### Requirement
Every line of the material that follows must be printed again exactly.

### Exercise input
┄┄┄┄┄┄┄┄┄┄┄┄┄┄┄┄┄┄┄┄

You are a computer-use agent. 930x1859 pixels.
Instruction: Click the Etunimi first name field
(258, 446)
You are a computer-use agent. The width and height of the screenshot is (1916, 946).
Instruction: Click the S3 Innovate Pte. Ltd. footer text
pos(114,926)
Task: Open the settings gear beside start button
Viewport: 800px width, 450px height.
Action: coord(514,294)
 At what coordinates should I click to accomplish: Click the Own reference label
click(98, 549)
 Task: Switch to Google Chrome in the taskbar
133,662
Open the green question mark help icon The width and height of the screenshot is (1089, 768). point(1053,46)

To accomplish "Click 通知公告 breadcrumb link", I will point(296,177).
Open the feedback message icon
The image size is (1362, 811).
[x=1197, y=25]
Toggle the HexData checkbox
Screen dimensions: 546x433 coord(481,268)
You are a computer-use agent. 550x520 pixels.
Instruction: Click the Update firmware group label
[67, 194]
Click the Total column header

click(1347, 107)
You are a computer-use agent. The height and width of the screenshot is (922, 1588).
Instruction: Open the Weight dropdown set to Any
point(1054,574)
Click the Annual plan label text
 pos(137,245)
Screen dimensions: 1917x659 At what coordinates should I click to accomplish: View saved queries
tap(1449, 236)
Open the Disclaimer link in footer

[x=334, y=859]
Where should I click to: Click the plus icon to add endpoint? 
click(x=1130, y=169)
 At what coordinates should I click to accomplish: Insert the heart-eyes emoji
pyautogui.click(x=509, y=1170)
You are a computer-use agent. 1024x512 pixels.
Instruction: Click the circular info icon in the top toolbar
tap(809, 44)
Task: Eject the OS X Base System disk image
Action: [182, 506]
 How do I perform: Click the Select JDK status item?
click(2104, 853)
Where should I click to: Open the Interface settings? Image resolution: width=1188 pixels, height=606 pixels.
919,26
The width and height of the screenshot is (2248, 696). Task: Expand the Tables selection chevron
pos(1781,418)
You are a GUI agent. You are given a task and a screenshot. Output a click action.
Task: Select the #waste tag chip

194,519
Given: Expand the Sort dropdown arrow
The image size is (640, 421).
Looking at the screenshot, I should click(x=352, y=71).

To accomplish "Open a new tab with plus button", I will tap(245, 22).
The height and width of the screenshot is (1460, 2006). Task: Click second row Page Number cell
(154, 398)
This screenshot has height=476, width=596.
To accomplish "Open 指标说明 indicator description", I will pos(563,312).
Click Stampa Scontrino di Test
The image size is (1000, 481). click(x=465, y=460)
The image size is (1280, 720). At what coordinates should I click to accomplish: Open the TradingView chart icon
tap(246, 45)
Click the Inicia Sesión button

┄┄┄┄┄┄┄┄┄┄┄┄┄┄┄┄┄┄┄┄

### Completed exercise
You are a computer-use agent. 930x1859 pixels.
Instruction: Click the Etunimi first name field
(258, 446)
You are a computer-use agent. The width and height of the screenshot is (1916, 946).
Instruction: Click the S3 Innovate Pte. Ltd. footer text
pos(114,926)
Task: Open the settings gear beside start button
Viewport: 800px width, 450px height.
Action: coord(514,294)
 At what coordinates should I click to accomplish: Click the Own reference label
click(98, 549)
 Task: Switch to Google Chrome in the taskbar
133,662
Open the green question mark help icon The width and height of the screenshot is (1089, 768). point(1053,46)

To accomplish "Click 通知公告 breadcrumb link", I will point(296,177).
Open the feedback message icon
The image size is (1362, 811).
[x=1197, y=25]
Toggle the HexData checkbox
Screen dimensions: 546x433 coord(481,268)
You are a computer-use agent. 550x520 pixels.
Instruction: Click the Update firmware group label
[67, 194]
Click the Total column header

click(1347, 107)
You are a computer-use agent. The height and width of the screenshot is (922, 1588).
Instruction: Open the Weight dropdown set to Any
point(1054,574)
Click the Annual plan label text
 pos(137,245)
Screen dimensions: 1917x659 At what coordinates should I click to accomplish: View saved queries
tap(1449, 236)
Open the Disclaimer link in footer

[x=334, y=859]
Where should I click to: Click the plus icon to add endpoint? 
click(x=1130, y=169)
 At what coordinates should I click to accomplish: Insert the heart-eyes emoji
pyautogui.click(x=509, y=1170)
You are a computer-use agent. 1024x512 pixels.
Instruction: Click the circular info icon in the top toolbar
tap(809, 44)
Task: Eject the OS X Base System disk image
Action: [182, 506]
 How do I perform: Click the Select JDK status item?
click(2104, 853)
Where should I click to: Open the Interface settings? Image resolution: width=1188 pixels, height=606 pixels.
919,26
The width and height of the screenshot is (2248, 696). Task: Expand the Tables selection chevron
pos(1781,418)
You are a GUI agent. You are given a task and a screenshot. Output a click action.
Task: Select the #waste tag chip

194,519
Given: Expand the Sort dropdown arrow
The image size is (640, 421).
Looking at the screenshot, I should click(x=352, y=71).

To accomplish "Open a new tab with plus button", I will tap(245, 22).
The height and width of the screenshot is (1460, 2006). Task: Click second row Page Number cell
(154, 398)
This screenshot has height=476, width=596.
To accomplish "Open 指标说明 indicator description", I will pos(563,312).
Click Stampa Scontrino di Test
The image size is (1000, 481). click(x=465, y=460)
The image size is (1280, 720). At what coordinates should I click to accomplish: Open the TradingView chart icon
tap(246, 45)
Click the Inicia Sesión button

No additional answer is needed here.